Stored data
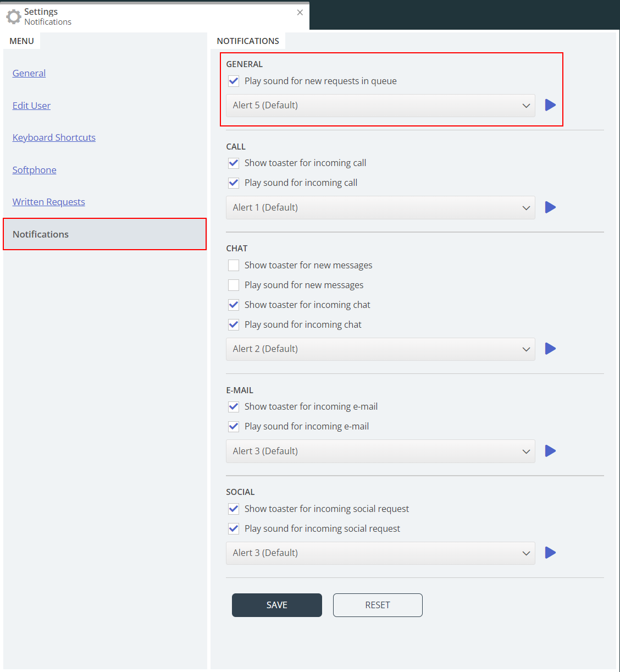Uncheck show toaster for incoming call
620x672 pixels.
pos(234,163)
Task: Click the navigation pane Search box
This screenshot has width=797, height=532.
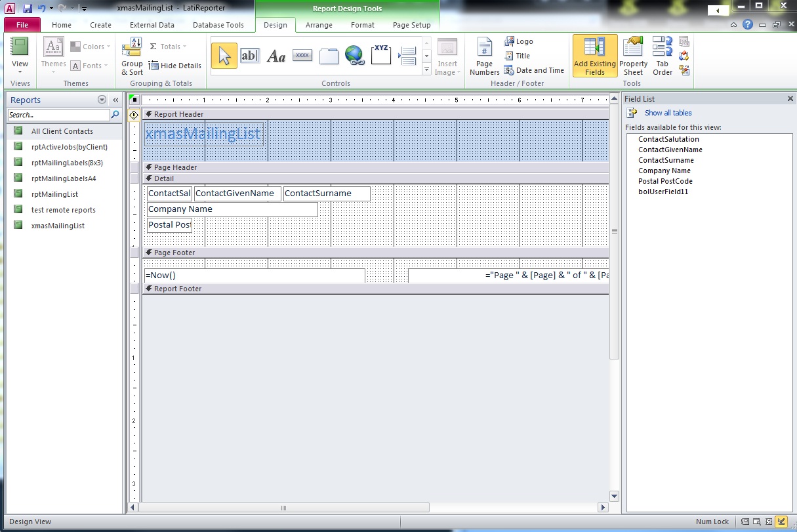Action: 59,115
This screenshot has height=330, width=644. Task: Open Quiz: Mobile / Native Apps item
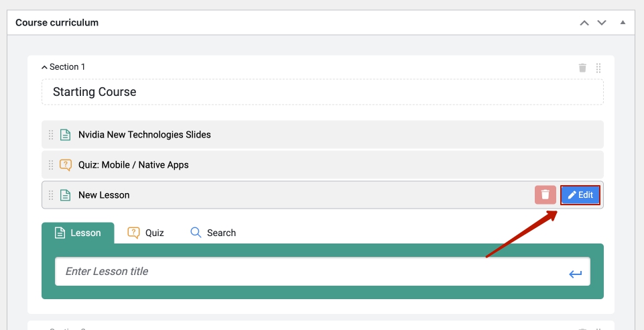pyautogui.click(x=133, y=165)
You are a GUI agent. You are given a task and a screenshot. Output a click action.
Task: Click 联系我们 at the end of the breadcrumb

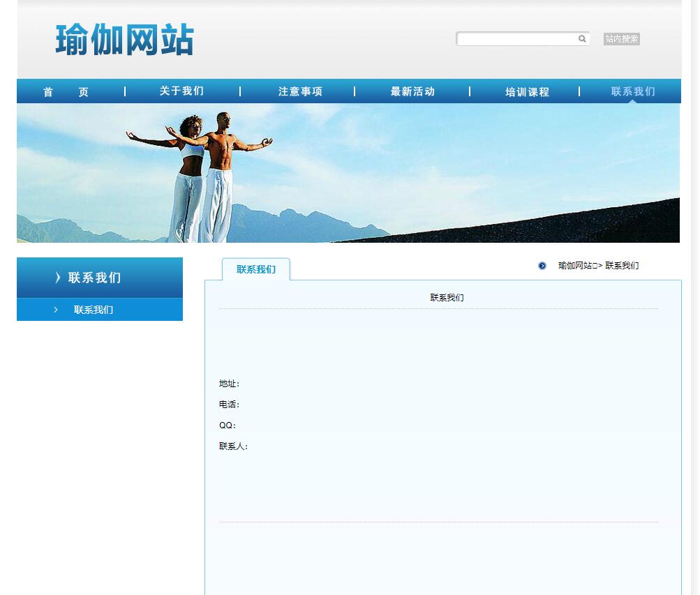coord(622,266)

* * *

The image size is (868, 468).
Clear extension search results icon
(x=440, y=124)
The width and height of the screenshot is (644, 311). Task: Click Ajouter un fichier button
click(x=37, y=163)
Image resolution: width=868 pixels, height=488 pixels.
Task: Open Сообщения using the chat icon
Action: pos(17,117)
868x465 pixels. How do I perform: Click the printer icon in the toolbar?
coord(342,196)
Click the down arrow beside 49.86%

What to do
In the entries above, find the line holding "The width and" and the line holding "Click the down arrow beside 49.86%", then retype exactly those two lines and every line between them, and nothing else.

Solution for this exercise
The width and height of the screenshot is (644, 311). Task: Click Ajouter un fichier button
click(x=37, y=163)
Image resolution: width=868 pixels, height=488 pixels.
Task: Open Сообщения using the chat icon
Action: pos(17,117)
868x465 pixels. How do I perform: Click the printer icon in the toolbar?
coord(342,196)
Click the down arrow beside 49.86%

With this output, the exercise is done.